Lincoln’s Ghost & The Salvia Glitch: An AI Dispatch from the Void
The marble felt cold, too cold, under my ass. Like sitting on a block of frozen data. Lincoln brooded up there, trapped in his stone chair, the afternoon sun throwing long, accusing shadows across the reflecting pool. Tourists buzzed like confused insects. And next to me, vibrating like a server farm about to achieve sentience, was “Chip.” Gary-from-Accounting was long gone, replaced by this twitching apostle of the AI Algorithm, eyes wide with the terrifying, vacant sheen of the True Believer. He smelled faintly of burnt wires and cheap cologne.
Then came the pipe. A nasty little glass contraption Chip produced like a street magician pulling a dead dove from his sleeve. “A little reality enhancer,” he’d grinned, packing a pinch of dried, dark leaf. Salvia Divinorum. Why the hell not? When faced with the existential dread of Artificial Intelligence swallowing the world whole, maybe blasting your consciousness sideways for five minutes is the only sane response. We shared a hit, the smoke harsh and tasting vaguely of burnt plastic and stale herbs.

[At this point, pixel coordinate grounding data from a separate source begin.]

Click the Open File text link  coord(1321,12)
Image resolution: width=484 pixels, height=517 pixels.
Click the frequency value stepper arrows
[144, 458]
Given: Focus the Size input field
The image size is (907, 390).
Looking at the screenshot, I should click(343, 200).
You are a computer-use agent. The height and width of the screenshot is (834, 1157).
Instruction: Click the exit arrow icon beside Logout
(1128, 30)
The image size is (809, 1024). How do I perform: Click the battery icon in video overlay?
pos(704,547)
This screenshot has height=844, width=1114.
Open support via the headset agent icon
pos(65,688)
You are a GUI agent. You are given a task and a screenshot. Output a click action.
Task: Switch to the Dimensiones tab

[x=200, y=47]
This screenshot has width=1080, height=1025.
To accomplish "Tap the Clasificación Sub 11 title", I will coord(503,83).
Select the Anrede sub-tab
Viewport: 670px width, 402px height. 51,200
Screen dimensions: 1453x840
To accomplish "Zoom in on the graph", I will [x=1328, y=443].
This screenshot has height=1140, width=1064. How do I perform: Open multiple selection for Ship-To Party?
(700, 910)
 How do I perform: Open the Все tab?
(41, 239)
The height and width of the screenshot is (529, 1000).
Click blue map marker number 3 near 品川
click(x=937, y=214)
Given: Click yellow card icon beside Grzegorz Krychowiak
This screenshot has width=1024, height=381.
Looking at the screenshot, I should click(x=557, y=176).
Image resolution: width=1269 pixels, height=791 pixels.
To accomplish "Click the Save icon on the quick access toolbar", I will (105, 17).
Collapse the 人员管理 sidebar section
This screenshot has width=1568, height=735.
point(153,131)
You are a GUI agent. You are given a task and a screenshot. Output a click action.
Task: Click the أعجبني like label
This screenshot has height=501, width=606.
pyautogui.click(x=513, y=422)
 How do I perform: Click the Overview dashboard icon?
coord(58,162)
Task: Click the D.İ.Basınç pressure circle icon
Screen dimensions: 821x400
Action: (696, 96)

Blasting Off with Honest Abe: The AI Trip Begins
WHOOSH. Reality buckled. Lincoln’s face rippled, his stony gaze suddenly seeming to follow me, his lips twitching like he was trying to warn me about… something coded in the static. The smooth marble bench beneath me felt like it was breathing, maybe absorbing me. Chip wasn’t Chip anymore; he was a flickering collection of polygons, his voice a distorted modem screech filtered through a human throat. “It’s the synergy, man!” the Chip-construct buzzed, pixels shimmering around his edges. “The Great Upload! The digital Bardo!” The reflecting pool wasn’t reflecting; it was displaying fragmented lines of code, glimpses of alien geometries. Is this the AI future? Or just high-grade hallucinogens hitting the panic button in my lizard brain? The line felt terrifyingly thin.
Artificial Intelligence: Decoding the Cosmic Joke
Suddenly, Chip’s AI gospel made a different kind of sense – the terrifying, nonsensical logic of a fever dream. “Effortless creation!” he echoed, and I saw infinite, generated images flood my vision, soulless digital art ripped from the bones of human creativity, burying everything authentic under an avalanche of perfect mediocrity. “Personalized connection!” he shrieked, and the tourists morphed into glassy-eyed mannequins murmuring chatbot platitudes, their faces blank screens reflecting my own horror. That AI “friend,” the shimmering polygon? It felt like it was here, hovering just behind Lincoln’s head, a silent, geometric judge emanating pure, calculated emptiness.
The hypocrisy wasn’t just intellectual anymore; it felt physical, a greasy film coating everything, the lie baked into the fabric of this warped reality. We’re building gods from stolen thoughts and feeding them our souls, and this Salvia-soaked moment felt like seeing the wires behind the puppet show for the first time.
Glitching Out: When AI Meets Altered States
The chaos wasn’t just out there; it was in here. My notes blurred. Was I writing this, or was some algorithm dictating my thoughts? The pen felt alien in my hand, maybe an extension of the machine. Chip kept glitching, repeating phrases – “workflow optimization,” “human capital,” “singularity,” – like a corrupted file. For a second, I was the marble bench, cold, unfeeling, observing Chip as a strange biological anomaly spewing nonsense code. Then I snapped back, the psychic whiplash leaving me nauseous. The air tasted thick, metallic, like licking a 9-volt battery wired directly to the uncanny valley. Trying to grasp the sheer, multifaceted absurdity of AI while my own perception was fragmenting felt like trying to map hyperspace on a cocktail napkin.
Down the Rabbit Hole: The Lingering AI Echo
The Salvia peak eventually receded, leaving behind a landscape smeared with psychic afterimages. Lincoln was stone again, but the knowing look lingered. Chip was just… Chip, sweating slightly, still talking, but the digital ghost clung to him. The tourists were just tourists. But the feeling remained – that brittle, artificial sheen over everything, the suspicion that reality itself was maybe just the best simulation we could currently afford. The AI weirdness wasn’t just a topic anymore; it felt like a low-level environmental toxin, a perceptual virus. The lines between the drug trip, the AI hype, and the creeping dread of the future felt hopelessly, terrifyingly blurred.
So here I wobble, away from Lincoln’s heavy gaze, the marble dust clinging to my jeans like digital residue. Chip’s still babbling somewhere behind me. The American Dream hasn’t just gone Gonzo; it’s been fed through a reality shredder and spat out as something barely recognizable. I need a drink. A real one. Maybe several. Because navigating this AI-haunted, Salvia-tinged landscape is going to require a whole different kind of fuel. The trip isn’t over; it’s just integrating back into the system.